I can’t help but ponder over every step, layout line, saw cut and reference edge when I am thinking up a new project. Before I even touch a piece of lumber I have already built the project in my mind a thousand times, and when I am done it looks just as I pictured it days, or even years back when the idea first entered my mind. I can’t help but say, thank you God for giving us minds that can create in some small way like Your’s.

Never Changing

     I believe that what makes working with hand tools so enjoyable and relaxing is the unchanging nature of the craft. Whether you were building furniture centuries in the past or for decades into the future, wood is still wood. The material stays the same, and the rules for shaping it stay the same. While technology may be improving the steels we use to cut through wood, or the machines we may use, the rules and techniques remain the same. Run a blade against the grain and it will tear; cut with the grain and the blade will glide through the wood leaving a brilliant surface.
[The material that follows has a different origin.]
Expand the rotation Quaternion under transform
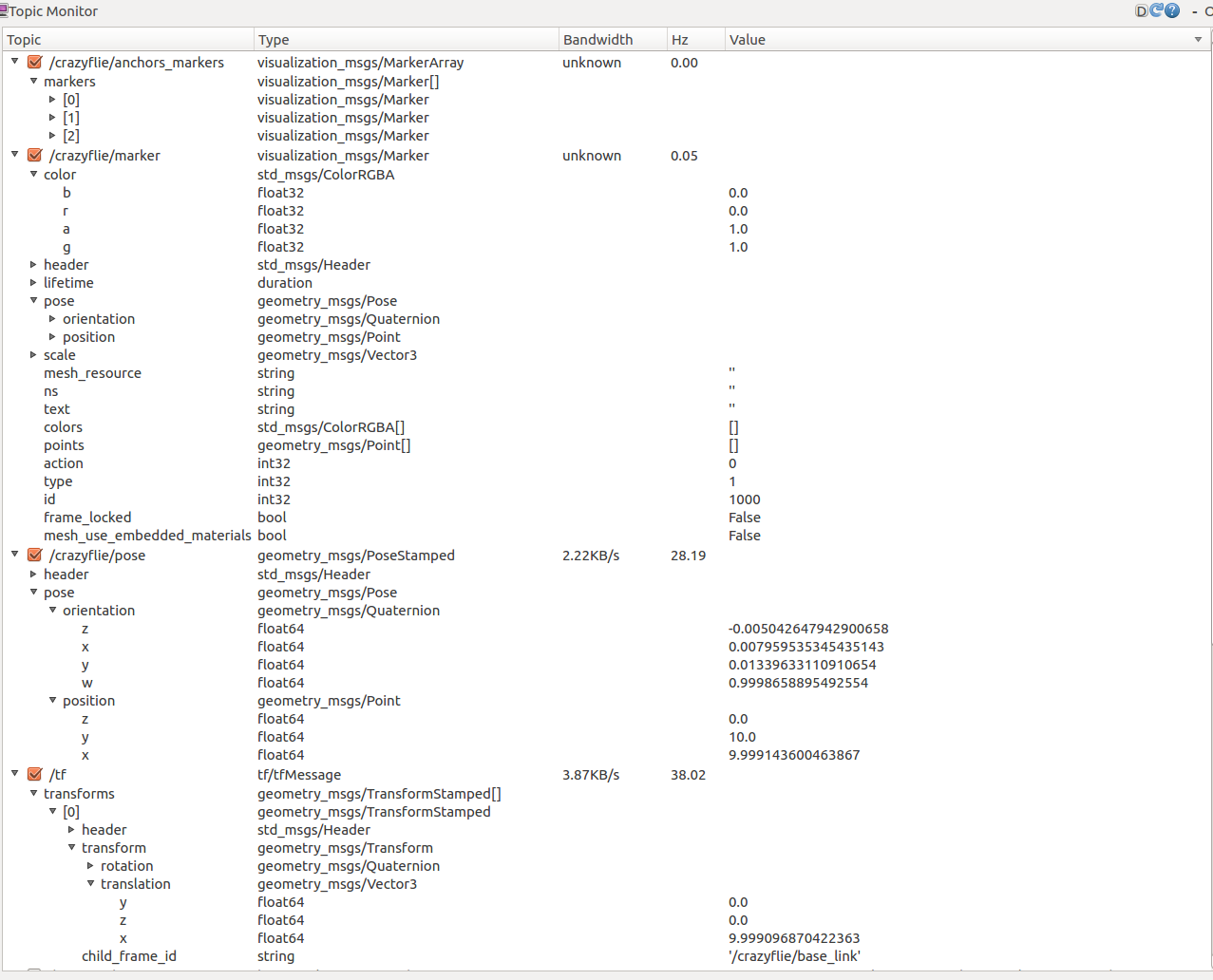The height and width of the screenshot is (980, 1213). tap(90, 865)
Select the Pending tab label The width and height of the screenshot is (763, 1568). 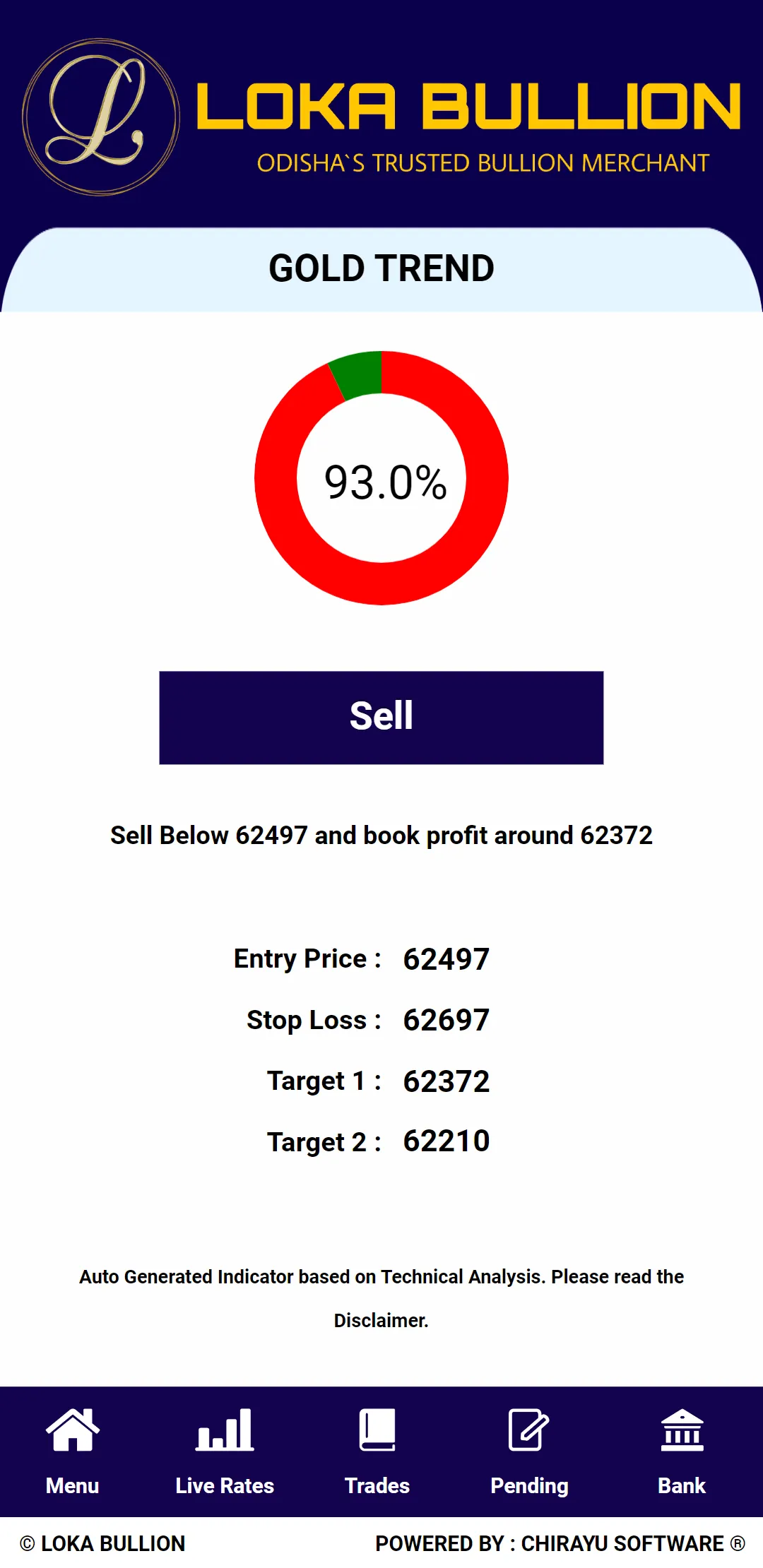coord(529,1487)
Green wood will always be softer to cut and bend with little assistance. Dry wood will always be tougher and less susceptible to warping. No matter where you are and what you make, the material is the same.

     I recently spent a few months away from the craft due to moving houses during the winter. After the move my time was devoted to other hobbies and just staying inside where it was warm. As the spring air moved in I could feel a part of me was missing; a sense of comfort and home. It had been too long since I worked in my shop. As I began to organize the new shop I could feel that missing part of me return. My creative mind began to stir again and that sense of being at home came back.

     Even though during my time away from the craft I learned about new things and changed a little as a person, the work I enjoyed before had not changed. The new shop still smelt of an assortment of fresh cut woods and my tools still affected the wood as it had before. Nothing had changed and it was comforting; the quite sounds of a plane cutting through wood on a rainy day, the sound of birds chirping while sawing through soft pine, the gentle crinkling sounds of my feet walking on the shavings of a hard days work, the soft glimmering surface of hand planed walnut. No matter how much we change or the things around us change, our connection to the craft won’t. As for myself, I find that comforting.